Israel-based mapping service Waze found a new home in Mountain View, Ca. The rumor mill provided plenty of speculation around Waze, tapping both Apple and Facebook as potential buyers. For whatever reason, Apple didn't get a replacement for its Apple Maps debacle, and Facebook still doesn't have an in-house mapping service of any kind. So off to Google Waze goes.

Waze's crowd-sourced traffic and navigation data may seem like a nice plug-in upgrade to the good old Google Maps asset. But all of that is a sideshow for Big G. Waze's real attraction here is the social aspect, where users not only send in automated GPS data but also get their hands muddy via hands-on status updates.

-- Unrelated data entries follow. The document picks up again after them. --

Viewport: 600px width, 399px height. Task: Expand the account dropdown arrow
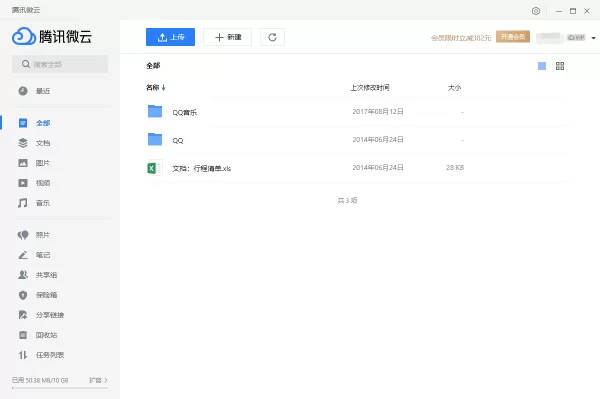pyautogui.click(x=593, y=38)
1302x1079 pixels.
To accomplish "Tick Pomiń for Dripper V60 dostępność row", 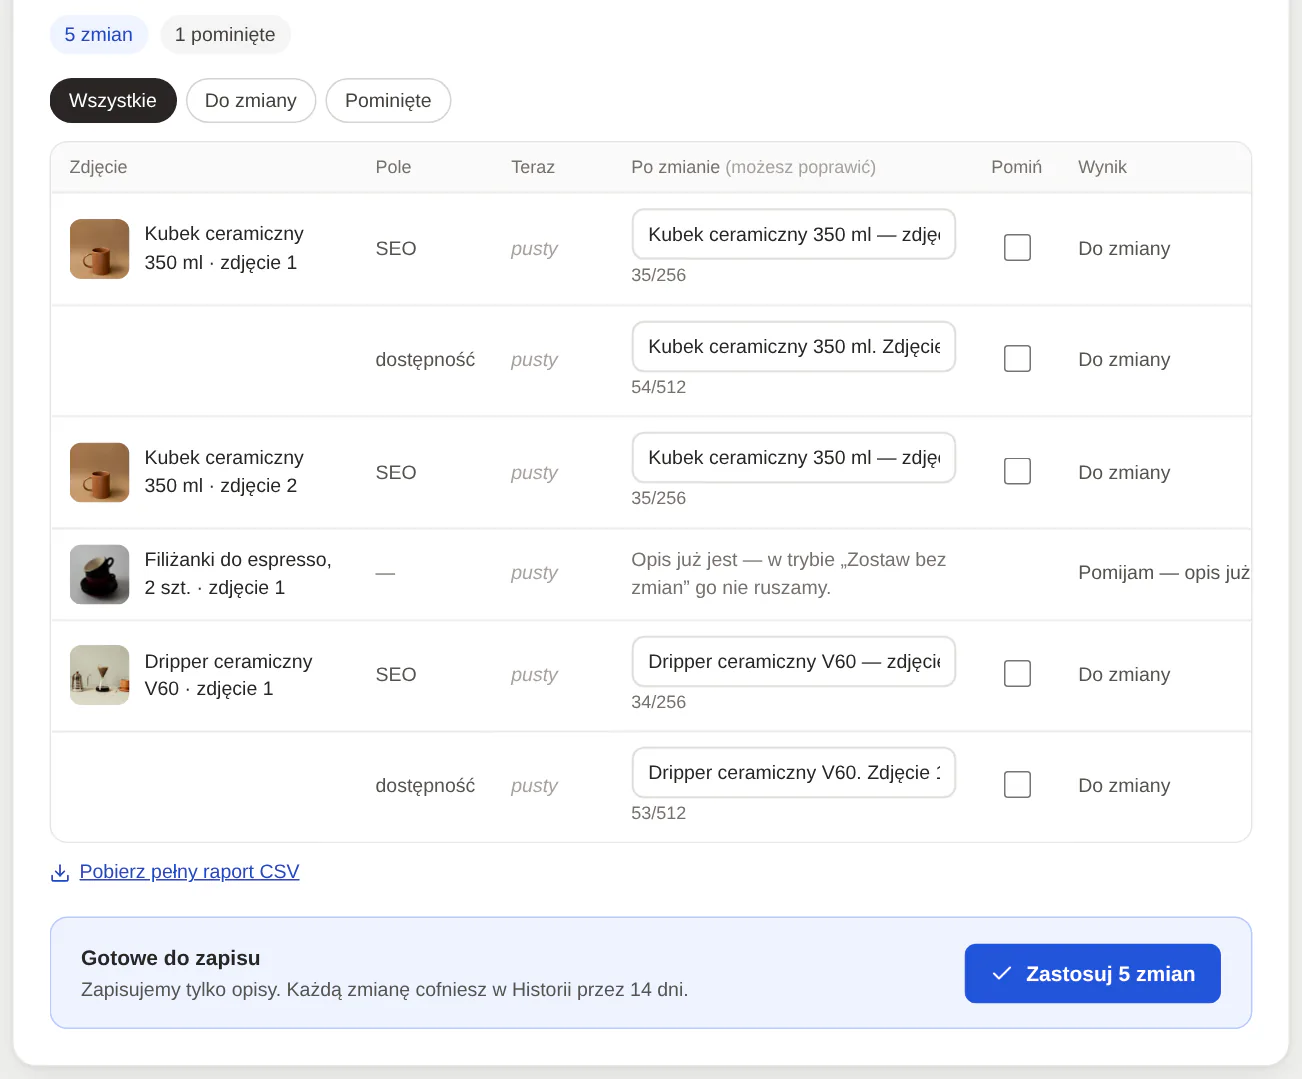I will [1017, 784].
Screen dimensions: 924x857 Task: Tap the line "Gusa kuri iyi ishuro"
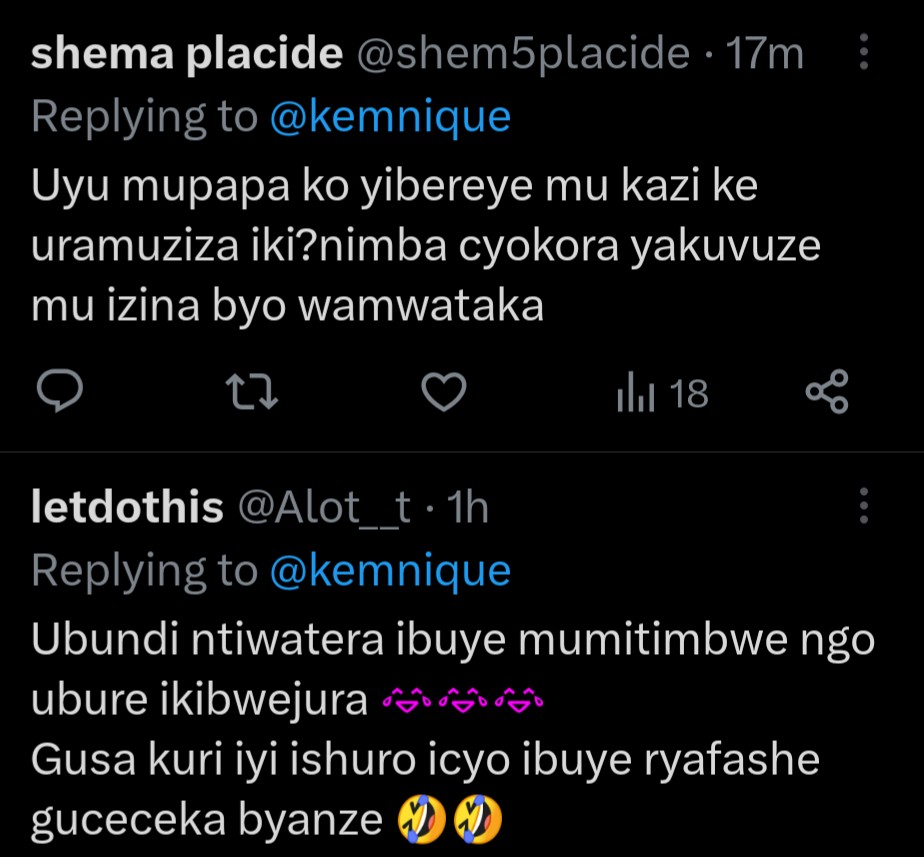pos(425,761)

Think "Road work on I-95," for example, or "Carbecue on Broadway." This is the human spice that makes Waze worth something like $1 billion to Google. And since that's the big selling point, I think we know why Facebook didn't bite. That company already defines "social media," which pushes this target's price tag out of Facebook's reasonable deal range. No use paying extra for what you already do well.

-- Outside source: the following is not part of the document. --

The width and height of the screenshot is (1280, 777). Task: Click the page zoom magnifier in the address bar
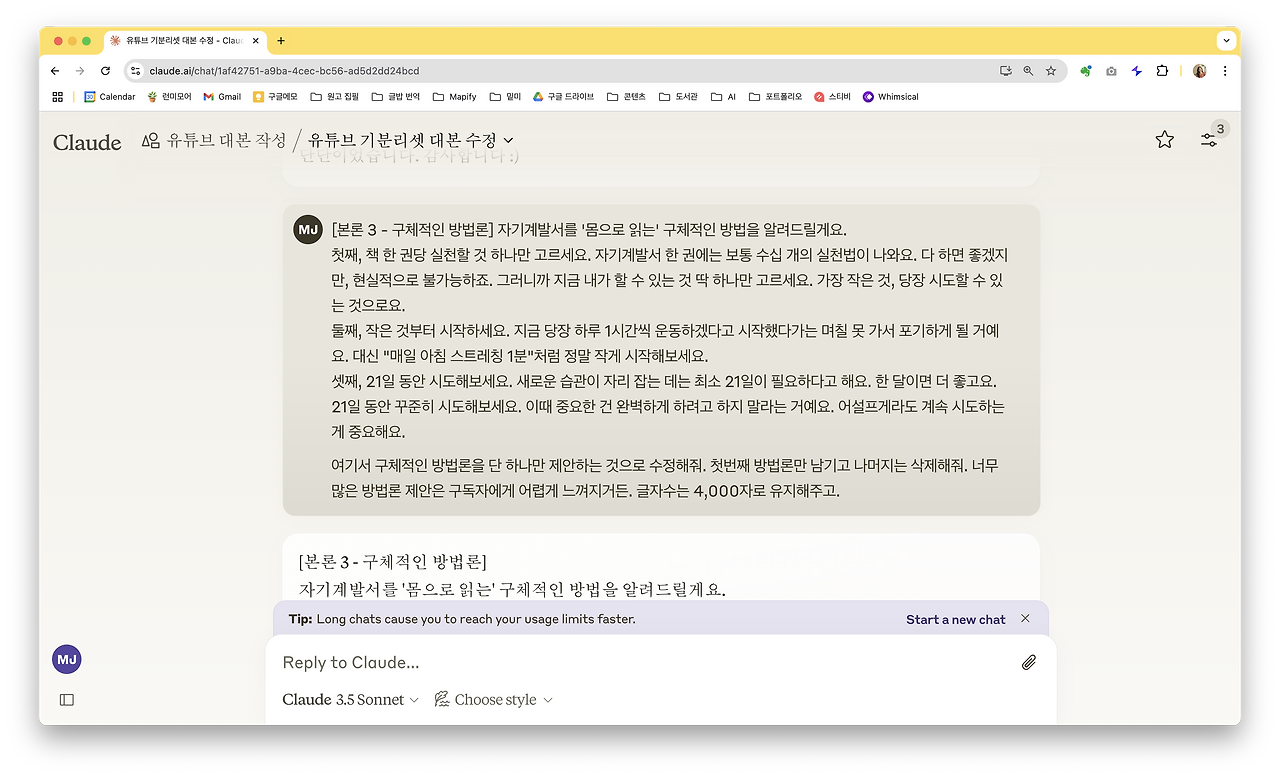(1028, 71)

Let's back up a second. Maybe you didn't know that Google Maps already does the main thing that Waze is famous for. When you drive around with a GPS-enabled smartphone (Android or Apple, doesn't really matter) that's set to share location data with Google, you're already building Google's real-time database of current traffic speeds. It's been like that since 2009.

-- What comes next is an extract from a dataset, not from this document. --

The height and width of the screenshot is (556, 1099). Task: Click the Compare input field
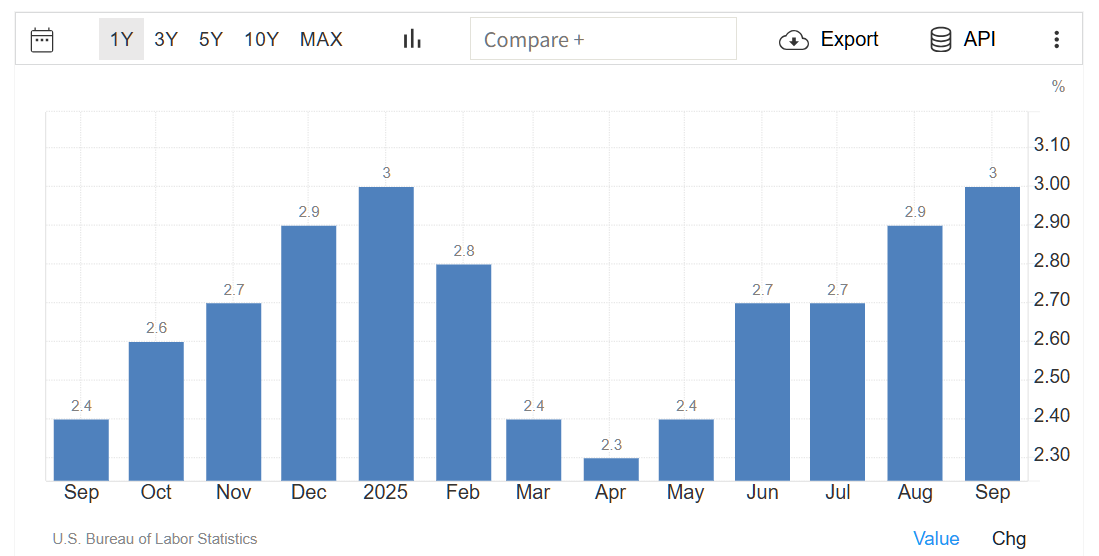point(603,40)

Google Maps traffic maps from 2009 on the left and 2013 on the right. Both were built on real-time location reports, much like Waze's special sauce. Image sources: Google Blog and a quick screenshot.

Back then, it seemed kind of silly to base traffic information services on the fledgling Android platform. When the feature was introduced, the American market had exactly three Android models to the best of my knowledge. The original Samsung Galaxy was announced a week earlier. Around the same time, it was a big deal when the HTC Magic (a.k.a. T-Mobile myTouch 3G) passed the 1 million unit mark.

So I understand if you forgot all about this wrinkle in the Google Maps feature set. There was hardly any reason to care about this pointless exercise.

But times have changed. Google now boasts nearly 1 billion Androids sold worldwide and Apple has shifted 600 million iOS devices. All of them won't schlep around with Google Maps installed and GPS location sharing turned on, but it's certainly a robust user base nowadays. For a sense of scale, Waze has about 50 million users.

Nope, this isn't about Waze's traffic algorithms at all. You should consider Waze to be an addition to the Google Plus social network, far more than a value-added Maps plug-in.

And I'm still wondering why Apple didn't buy it, since Waze would kill at least two troublesome birds with one stone.